** Description of the task **
Return, from the material below, each line in which "Collapse" occurs.

** Given data **
-*-*-

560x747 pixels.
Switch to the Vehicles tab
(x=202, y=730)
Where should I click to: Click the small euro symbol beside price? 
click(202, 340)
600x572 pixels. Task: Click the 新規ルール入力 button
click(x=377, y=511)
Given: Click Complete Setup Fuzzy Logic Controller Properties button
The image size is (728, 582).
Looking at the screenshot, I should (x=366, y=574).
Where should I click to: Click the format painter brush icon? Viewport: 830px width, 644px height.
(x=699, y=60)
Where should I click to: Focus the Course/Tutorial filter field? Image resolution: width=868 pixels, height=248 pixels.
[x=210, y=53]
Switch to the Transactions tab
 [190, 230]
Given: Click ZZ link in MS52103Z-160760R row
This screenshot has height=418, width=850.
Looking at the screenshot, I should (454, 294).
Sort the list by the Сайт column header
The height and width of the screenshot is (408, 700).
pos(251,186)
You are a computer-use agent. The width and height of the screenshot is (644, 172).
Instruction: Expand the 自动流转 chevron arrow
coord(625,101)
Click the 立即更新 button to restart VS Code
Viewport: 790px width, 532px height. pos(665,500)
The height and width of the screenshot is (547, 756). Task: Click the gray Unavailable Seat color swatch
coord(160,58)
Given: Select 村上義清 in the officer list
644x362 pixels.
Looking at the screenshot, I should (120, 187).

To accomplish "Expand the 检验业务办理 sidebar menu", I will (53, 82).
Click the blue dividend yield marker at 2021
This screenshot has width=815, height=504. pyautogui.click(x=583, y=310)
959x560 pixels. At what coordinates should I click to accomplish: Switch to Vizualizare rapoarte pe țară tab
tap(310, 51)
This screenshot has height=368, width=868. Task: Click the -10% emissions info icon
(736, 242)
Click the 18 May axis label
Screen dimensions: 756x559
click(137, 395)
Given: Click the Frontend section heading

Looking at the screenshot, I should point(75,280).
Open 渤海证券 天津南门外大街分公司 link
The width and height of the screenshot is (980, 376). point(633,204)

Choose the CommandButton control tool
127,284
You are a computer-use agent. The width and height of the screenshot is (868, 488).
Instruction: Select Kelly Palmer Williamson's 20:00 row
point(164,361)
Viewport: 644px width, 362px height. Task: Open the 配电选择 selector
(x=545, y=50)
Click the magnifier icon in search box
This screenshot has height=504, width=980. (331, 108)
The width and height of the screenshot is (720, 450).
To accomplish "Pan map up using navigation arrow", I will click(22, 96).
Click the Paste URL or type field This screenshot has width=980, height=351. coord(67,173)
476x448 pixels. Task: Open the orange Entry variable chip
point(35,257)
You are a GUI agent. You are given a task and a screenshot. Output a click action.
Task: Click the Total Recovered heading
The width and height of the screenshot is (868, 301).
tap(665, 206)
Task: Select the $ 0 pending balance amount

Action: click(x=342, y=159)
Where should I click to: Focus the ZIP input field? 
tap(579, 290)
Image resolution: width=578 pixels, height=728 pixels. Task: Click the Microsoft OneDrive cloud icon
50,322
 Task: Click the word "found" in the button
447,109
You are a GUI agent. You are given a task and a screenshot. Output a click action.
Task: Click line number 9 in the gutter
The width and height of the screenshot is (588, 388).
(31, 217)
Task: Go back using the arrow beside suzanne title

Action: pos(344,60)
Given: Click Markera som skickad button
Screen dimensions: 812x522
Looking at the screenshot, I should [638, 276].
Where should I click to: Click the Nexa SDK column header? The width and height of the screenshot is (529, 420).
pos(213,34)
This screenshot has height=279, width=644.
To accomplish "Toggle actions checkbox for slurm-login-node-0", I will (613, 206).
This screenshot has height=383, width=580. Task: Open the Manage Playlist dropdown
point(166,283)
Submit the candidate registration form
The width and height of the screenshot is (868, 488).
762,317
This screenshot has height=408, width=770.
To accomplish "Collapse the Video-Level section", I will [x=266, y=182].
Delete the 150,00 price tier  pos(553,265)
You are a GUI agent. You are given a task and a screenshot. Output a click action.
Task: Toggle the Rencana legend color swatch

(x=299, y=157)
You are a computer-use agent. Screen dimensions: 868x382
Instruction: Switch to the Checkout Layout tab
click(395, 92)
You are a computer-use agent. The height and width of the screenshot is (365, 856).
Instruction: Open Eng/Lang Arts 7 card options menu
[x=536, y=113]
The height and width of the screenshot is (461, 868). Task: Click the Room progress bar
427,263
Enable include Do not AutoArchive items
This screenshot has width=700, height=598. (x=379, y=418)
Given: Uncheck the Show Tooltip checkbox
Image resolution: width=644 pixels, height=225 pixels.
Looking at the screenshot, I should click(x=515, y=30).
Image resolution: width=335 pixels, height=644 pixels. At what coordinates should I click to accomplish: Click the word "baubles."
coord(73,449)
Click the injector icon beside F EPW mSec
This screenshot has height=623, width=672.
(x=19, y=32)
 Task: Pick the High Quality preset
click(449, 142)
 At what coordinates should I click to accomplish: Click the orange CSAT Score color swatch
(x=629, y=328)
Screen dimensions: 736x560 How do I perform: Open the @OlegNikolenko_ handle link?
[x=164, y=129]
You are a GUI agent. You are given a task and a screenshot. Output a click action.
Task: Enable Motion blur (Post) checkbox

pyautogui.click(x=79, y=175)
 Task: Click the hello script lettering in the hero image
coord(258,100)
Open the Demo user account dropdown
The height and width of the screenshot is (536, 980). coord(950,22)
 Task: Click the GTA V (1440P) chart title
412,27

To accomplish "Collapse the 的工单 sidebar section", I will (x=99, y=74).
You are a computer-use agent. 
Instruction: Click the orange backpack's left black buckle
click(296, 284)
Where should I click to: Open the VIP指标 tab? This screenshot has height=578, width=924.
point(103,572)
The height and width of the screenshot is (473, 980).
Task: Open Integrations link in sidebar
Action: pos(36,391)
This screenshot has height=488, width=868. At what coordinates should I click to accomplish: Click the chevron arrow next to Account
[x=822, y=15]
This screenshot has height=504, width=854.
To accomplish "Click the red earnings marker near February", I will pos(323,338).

-*-*-

** Exercise response **
To accomplish "Collapse the Video-Level section", I will [x=266, y=182].
To accomplish "Collapse the 的工单 sidebar section", I will (x=99, y=74).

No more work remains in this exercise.